**Listed records**
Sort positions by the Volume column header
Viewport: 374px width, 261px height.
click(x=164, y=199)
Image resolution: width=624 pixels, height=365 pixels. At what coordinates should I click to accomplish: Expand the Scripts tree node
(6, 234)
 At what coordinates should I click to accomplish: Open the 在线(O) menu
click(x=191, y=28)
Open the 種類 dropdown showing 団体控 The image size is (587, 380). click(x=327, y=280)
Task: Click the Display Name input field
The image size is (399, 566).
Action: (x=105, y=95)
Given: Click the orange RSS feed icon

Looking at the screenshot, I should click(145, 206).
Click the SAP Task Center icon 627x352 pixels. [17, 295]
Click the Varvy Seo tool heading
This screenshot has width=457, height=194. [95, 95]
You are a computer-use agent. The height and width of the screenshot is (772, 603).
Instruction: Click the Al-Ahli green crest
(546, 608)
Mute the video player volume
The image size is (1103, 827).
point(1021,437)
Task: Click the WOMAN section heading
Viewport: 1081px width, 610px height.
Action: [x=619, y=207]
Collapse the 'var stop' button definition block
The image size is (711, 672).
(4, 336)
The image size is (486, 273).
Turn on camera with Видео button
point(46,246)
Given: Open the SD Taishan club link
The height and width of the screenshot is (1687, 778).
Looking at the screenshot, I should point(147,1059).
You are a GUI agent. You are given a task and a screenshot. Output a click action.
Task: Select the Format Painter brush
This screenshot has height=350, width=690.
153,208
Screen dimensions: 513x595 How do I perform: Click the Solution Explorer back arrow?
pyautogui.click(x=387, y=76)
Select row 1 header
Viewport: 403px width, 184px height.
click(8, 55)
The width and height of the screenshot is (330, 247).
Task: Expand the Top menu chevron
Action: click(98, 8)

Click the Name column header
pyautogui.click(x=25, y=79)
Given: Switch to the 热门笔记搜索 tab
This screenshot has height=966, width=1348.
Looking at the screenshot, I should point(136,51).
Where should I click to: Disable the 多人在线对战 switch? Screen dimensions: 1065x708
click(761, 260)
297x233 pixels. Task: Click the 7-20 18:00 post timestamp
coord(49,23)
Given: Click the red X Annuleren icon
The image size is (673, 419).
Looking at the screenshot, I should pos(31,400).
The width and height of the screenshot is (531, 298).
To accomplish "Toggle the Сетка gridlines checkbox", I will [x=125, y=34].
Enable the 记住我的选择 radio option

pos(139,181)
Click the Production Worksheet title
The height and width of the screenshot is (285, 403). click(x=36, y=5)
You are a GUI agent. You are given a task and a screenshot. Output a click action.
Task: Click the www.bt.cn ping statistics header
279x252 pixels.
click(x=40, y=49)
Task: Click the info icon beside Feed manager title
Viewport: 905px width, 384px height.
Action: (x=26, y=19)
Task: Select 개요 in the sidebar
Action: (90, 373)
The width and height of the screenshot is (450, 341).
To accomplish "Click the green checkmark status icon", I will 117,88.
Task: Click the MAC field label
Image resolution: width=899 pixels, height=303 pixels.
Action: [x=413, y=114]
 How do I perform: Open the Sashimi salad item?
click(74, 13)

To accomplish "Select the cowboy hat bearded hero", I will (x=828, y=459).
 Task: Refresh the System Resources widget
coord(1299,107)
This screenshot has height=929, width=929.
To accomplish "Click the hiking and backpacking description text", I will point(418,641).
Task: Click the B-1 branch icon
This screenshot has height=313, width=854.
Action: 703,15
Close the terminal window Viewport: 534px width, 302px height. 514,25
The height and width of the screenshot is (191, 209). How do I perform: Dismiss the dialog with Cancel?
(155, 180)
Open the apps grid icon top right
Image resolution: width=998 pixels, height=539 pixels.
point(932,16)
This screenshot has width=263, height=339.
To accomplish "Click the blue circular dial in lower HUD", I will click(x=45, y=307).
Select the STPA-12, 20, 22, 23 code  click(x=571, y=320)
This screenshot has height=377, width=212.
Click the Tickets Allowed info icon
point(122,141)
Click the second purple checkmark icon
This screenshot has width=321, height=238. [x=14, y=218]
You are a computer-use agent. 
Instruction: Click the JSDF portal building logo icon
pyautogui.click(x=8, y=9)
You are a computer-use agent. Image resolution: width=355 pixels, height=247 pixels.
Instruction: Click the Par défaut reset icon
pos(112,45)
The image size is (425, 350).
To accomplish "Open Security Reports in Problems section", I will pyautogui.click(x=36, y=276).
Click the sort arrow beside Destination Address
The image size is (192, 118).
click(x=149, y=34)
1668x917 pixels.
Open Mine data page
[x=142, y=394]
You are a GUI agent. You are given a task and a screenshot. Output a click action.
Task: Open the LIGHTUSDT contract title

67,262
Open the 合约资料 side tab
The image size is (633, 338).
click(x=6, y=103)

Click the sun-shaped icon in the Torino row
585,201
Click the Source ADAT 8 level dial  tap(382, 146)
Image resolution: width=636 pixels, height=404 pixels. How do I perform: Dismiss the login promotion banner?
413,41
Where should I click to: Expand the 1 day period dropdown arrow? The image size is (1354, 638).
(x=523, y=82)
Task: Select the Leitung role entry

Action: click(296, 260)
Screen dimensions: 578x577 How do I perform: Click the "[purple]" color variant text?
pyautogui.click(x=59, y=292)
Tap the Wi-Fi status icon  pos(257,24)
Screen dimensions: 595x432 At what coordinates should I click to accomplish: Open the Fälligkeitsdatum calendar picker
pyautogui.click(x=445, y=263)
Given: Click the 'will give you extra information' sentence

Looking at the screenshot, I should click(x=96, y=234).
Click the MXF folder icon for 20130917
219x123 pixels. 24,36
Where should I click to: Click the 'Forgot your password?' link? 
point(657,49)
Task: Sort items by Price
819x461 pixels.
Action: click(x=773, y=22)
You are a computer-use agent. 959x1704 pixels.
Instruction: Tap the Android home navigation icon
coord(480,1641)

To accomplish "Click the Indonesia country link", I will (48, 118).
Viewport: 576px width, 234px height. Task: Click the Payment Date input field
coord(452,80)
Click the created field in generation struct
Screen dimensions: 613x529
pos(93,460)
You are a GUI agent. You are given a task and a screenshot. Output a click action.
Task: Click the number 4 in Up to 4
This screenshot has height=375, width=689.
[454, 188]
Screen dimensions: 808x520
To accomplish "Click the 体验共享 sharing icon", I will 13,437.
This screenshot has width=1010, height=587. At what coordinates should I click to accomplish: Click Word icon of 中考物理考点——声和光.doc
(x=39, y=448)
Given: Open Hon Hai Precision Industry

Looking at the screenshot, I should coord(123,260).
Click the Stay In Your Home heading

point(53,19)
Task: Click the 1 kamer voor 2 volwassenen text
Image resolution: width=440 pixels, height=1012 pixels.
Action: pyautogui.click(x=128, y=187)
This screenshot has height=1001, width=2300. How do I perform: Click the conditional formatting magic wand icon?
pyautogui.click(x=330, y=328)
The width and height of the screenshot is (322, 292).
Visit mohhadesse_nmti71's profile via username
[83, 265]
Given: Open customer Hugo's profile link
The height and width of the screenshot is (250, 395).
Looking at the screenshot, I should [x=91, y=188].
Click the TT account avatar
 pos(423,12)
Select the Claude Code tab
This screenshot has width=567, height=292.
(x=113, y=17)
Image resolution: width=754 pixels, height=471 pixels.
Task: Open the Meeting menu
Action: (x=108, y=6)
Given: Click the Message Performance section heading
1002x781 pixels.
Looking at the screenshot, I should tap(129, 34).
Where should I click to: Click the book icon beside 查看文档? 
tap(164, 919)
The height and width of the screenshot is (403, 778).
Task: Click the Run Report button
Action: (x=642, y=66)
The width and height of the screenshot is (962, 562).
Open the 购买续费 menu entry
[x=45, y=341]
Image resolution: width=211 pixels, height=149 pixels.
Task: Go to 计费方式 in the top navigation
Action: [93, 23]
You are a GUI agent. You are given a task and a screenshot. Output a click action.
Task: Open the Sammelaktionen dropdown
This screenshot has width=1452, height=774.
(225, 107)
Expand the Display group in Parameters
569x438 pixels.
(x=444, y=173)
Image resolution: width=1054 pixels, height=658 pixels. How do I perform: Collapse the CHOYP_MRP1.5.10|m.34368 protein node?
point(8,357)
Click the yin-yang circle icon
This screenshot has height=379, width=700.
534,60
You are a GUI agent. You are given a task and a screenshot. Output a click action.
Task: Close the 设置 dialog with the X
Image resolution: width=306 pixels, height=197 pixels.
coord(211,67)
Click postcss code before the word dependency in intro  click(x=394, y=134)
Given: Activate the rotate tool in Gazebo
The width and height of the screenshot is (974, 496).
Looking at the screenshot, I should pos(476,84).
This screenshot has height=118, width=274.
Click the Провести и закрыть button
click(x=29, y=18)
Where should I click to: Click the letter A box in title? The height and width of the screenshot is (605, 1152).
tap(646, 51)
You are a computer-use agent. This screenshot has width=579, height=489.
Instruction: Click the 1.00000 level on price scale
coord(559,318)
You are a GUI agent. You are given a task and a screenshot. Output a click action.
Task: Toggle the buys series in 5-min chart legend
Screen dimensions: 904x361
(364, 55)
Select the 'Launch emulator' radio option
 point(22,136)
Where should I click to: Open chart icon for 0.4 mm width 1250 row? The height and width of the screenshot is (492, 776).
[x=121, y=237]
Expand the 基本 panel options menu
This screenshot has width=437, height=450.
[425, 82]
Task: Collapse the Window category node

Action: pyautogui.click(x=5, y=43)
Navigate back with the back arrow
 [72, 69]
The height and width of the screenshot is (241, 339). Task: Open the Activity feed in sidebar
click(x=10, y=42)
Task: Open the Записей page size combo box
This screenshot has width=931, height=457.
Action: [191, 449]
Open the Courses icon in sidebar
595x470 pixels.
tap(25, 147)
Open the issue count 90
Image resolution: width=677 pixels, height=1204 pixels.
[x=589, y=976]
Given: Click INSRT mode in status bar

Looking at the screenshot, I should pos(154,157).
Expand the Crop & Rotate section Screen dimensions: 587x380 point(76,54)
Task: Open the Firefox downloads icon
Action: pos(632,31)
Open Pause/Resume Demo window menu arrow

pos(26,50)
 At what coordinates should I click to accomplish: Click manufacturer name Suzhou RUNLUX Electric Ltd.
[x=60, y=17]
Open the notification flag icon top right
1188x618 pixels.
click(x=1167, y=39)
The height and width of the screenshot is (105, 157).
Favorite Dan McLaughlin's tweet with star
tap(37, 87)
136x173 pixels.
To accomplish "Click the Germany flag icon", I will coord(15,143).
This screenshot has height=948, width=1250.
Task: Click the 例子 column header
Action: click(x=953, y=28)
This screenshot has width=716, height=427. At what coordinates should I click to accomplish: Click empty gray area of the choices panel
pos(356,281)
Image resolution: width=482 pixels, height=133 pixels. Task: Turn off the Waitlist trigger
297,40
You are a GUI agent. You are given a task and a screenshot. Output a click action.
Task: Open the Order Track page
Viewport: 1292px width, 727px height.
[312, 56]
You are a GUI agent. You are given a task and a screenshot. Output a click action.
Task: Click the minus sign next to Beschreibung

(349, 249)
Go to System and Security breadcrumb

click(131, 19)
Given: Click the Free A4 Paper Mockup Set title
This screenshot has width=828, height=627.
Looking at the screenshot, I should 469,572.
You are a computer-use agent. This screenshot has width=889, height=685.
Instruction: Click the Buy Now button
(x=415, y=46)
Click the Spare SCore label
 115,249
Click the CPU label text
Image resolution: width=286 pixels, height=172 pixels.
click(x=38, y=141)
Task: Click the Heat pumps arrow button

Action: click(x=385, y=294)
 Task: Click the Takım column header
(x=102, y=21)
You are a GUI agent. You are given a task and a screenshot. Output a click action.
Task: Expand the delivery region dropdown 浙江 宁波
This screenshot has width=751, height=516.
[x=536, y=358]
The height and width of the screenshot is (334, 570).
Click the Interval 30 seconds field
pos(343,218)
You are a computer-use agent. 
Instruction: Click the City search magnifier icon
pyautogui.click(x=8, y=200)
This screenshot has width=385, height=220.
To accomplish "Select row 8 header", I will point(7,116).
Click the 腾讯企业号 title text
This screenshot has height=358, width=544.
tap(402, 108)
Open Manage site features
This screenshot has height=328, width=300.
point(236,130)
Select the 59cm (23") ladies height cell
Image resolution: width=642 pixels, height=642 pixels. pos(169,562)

**Required action**
Pull every line containing the word "Close" out of the material and copy it.

**Response**
Close the terminal window Viewport: 534px width, 302px height. 514,25
Task: Close the 设置 dialog with the X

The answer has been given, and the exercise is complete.